Screen grounding examples
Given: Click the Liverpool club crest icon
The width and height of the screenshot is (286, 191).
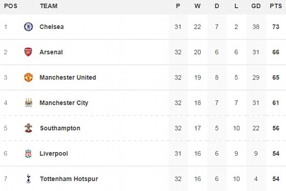Looking at the screenshot, I should click(x=28, y=154).
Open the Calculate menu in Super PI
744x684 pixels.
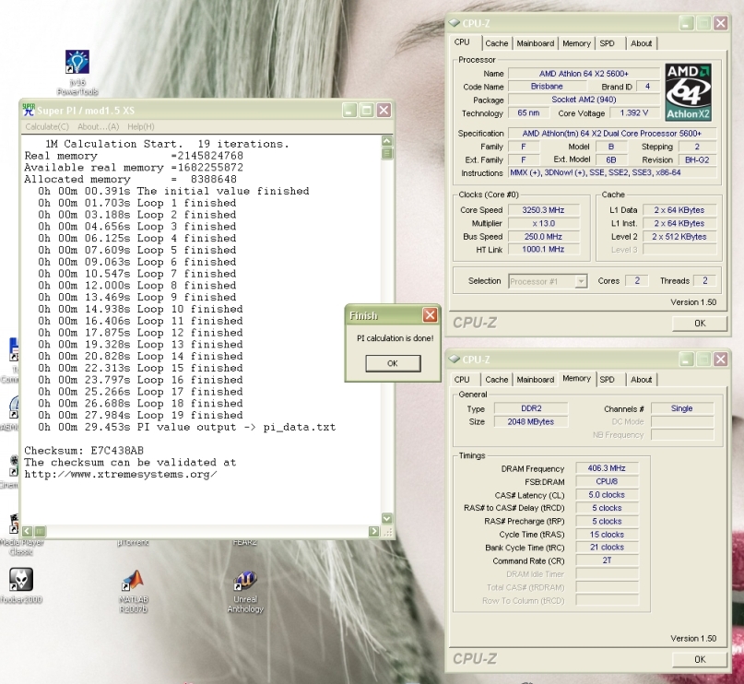pyautogui.click(x=46, y=126)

* Problem to work on
Render every line of the rows above as a numbered list, skipping any blank lines and leaving out the pictures.

* Exercise output
1. Given: Click the Liverpool club crest icon
2. The width and height of the screenshot is (286, 191).
3. Looking at the screenshot, I should click(x=28, y=154).
4. Open the Calculate menu in Super PI
5. 744x684 pixels.
6. pyautogui.click(x=46, y=126)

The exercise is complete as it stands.